Karena kecewa, awal Mei silam, Jafar mengadukan nasib ke LBH.
Terlibatnya lembaga ini bukan meredakan, malah mempertajam
sengketa (TEMPO, 27 Juni 1981). Pemilik BB, Ny. Djokosoetono,
menggerakkan satu aksi tandingan ke LBH yang menolak
campur-tangan lembaga ini dalam kasus intern perusahaan mereka.
Ny. Djoko diminta tampil di DPRD DKI dalam acara dengar
pendapat. Ini belum cukup. Senin pekan lalu pihak BB mewajibkan
para pengemudi hadir dalam apel kesetiaan yang dipusatkan di
ketiga pool taksi milik mereka. Dari 35 pengemudi di pool Warung
Buncit, 13 orang menolak menandatangani pernyataan setia pada
perusahaan. Setia pada perusahaan berarti tidak mendukung Jafar.
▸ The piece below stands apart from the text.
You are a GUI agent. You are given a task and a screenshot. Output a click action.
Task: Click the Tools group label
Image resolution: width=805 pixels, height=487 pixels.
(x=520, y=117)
Akibatnya, ke-13 pengemudi itu tak diberi kendaraan. Kalau Jafar
jelas terkena PHK, maka nasib 13 orang itu terkatung-katung,
sampai sekarang.
Kemelut
Kemelut ini, bagi sebagian pengemudi, berpangkal pada perbaikan
nasib. Soal komisi, misalnya. Menurut Ny. Djoko di depan sidang
DPRD, sopir membawa pulang rata-rata Rp 5000 sehari. Tapi
menurut Jafar dkk hanya Rp 2000. Perhitungannya menurut Jafar,
begini: tiap hari, untuk 16 jam kerja, perusahaan menetapkan
target setoran Rp 24.500. Dari jumlah ini pengemudi memperoleh
komisi Rp 4.200 yang masih dipotong Rp 1.500 untuk 3 kali makan
dan Rp 700 untuk rokok dan transpor. Sisanya bisa tinggal Rp
2.000, kalau tidak dipotong lagi untuk cicilan atau denda karena
pernah tabrakan misalnya.
Adalah Idris Pohan Pardede, Kepala Urusan Pembinaan Usaha
Angkutan DLLAJR yang pernah mengadakan survei pribadi tentang
pendapatan sopir taksi dari beberapa perusahaan. Menurut Idris,
sopir President Taxi satu hari bersih menerima Rp 10.000 --
dengan ketentuan, sehari kerja sehari tidak. Denan bekerja 17
jam sehari, rata-rata bisa mereka kumpulkan Rp30.000. Sesudah
dipotong setoran Rp 12500, bensin Rp 6.000 dan makan Rpl.500,
memang masih tersisa Rp 10.000.
Seorang sopir BB yang tidak mau disebutkan namanya, mengakui,
pendapatan sopir President Taxi memang besar, karena setoran
plus bensin hanya Rp 18.500, sedangkan untuk jam kerja yang sama
Ny. Djoko menetapkan Rp 24.500. Tapi Nababan, 33 tahun, seorang
sopir President Taxi toh mengeluh. Setoran yang ditentukan
majikannya Rp 13.000 plus bensin, masih dirasanya berat.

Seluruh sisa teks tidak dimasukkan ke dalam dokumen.